§ TASK GOAL: Your task is to transcribe all of the data below exactly, omitting the images.

[Records from a data collection]
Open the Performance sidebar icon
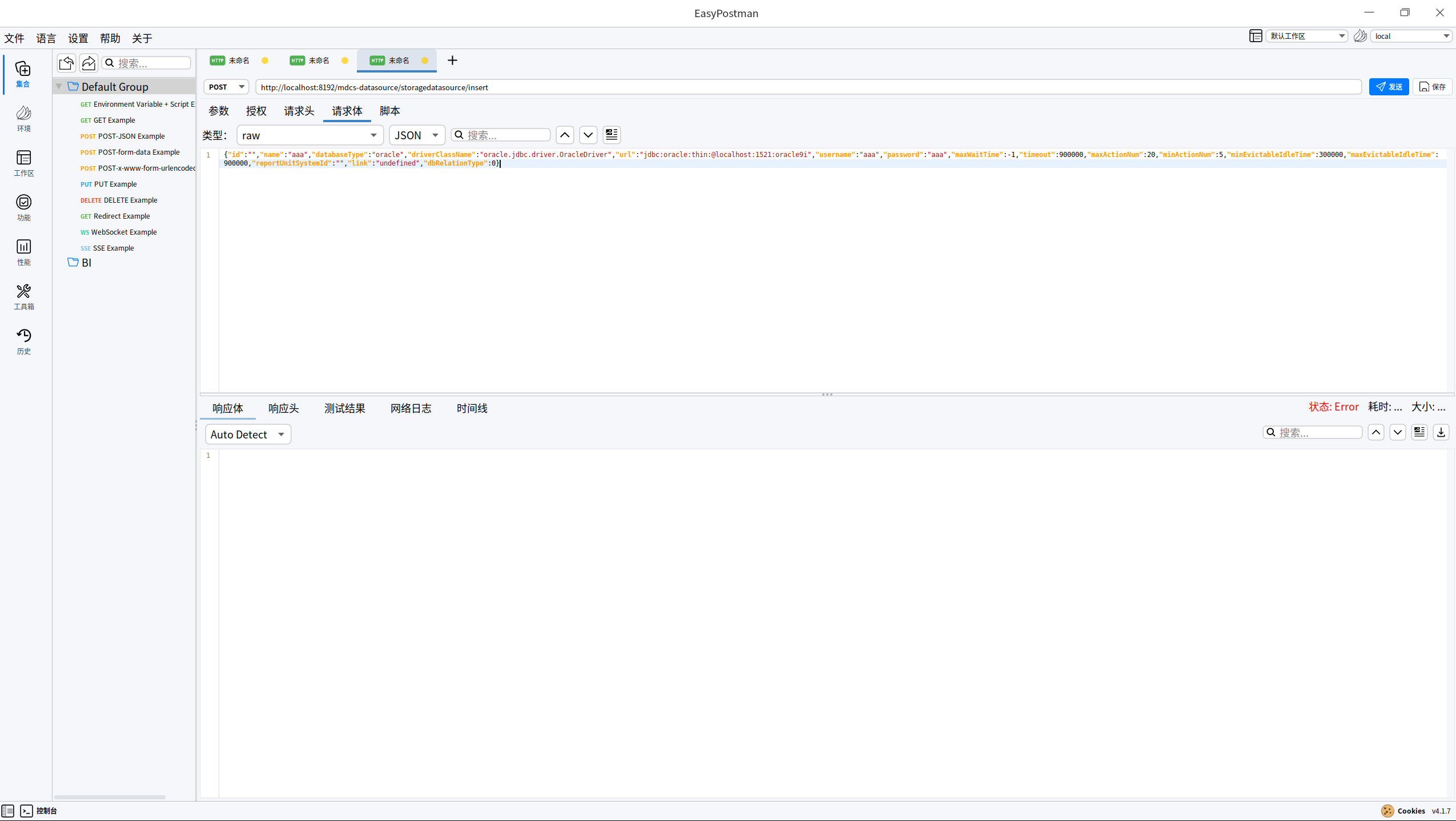This screenshot has width=1456, height=821. pos(23,252)
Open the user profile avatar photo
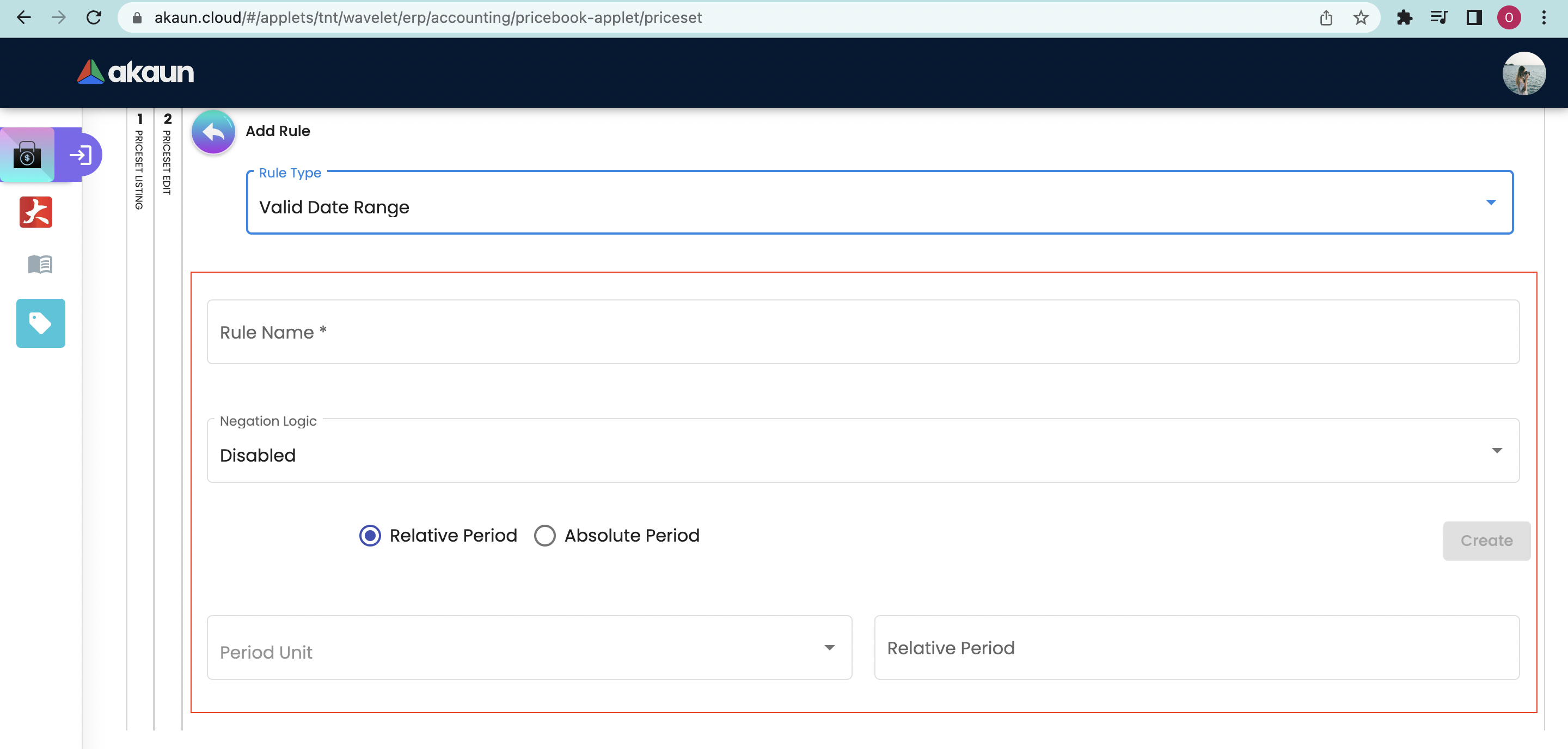Viewport: 1568px width, 749px height. pyautogui.click(x=1523, y=73)
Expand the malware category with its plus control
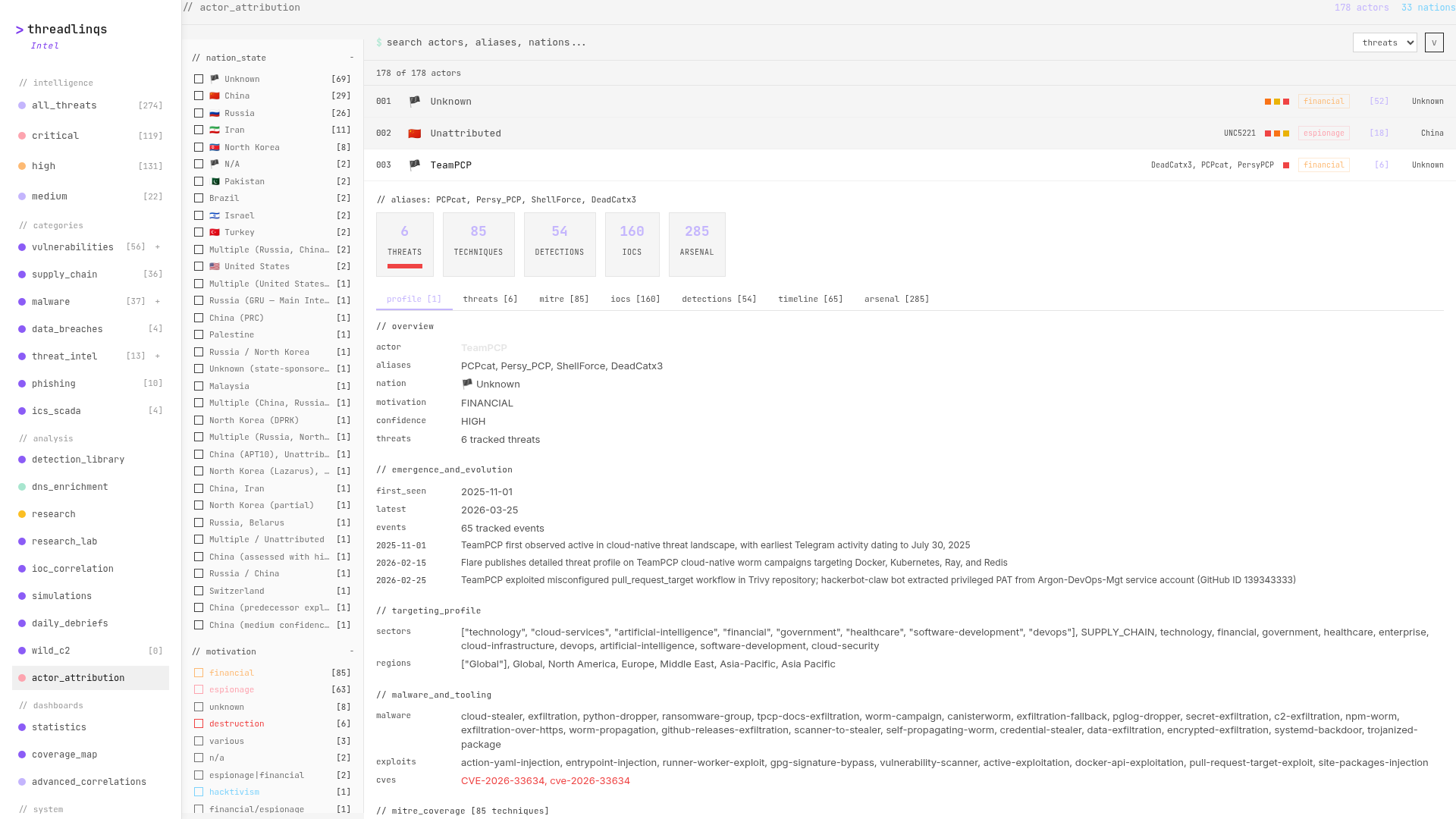Viewport: 1456px width, 819px height. tap(157, 301)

§ RESPONSE AREA:
Open the Performance sidebar icon
This screenshot has width=1456, height=821. pos(23,252)
Open the user profile avatar photo
Viewport: 1568px width, 749px height. pyautogui.click(x=1523, y=73)
Expand the malware category with its plus control
Viewport: 1456px width, 819px height. tap(157, 301)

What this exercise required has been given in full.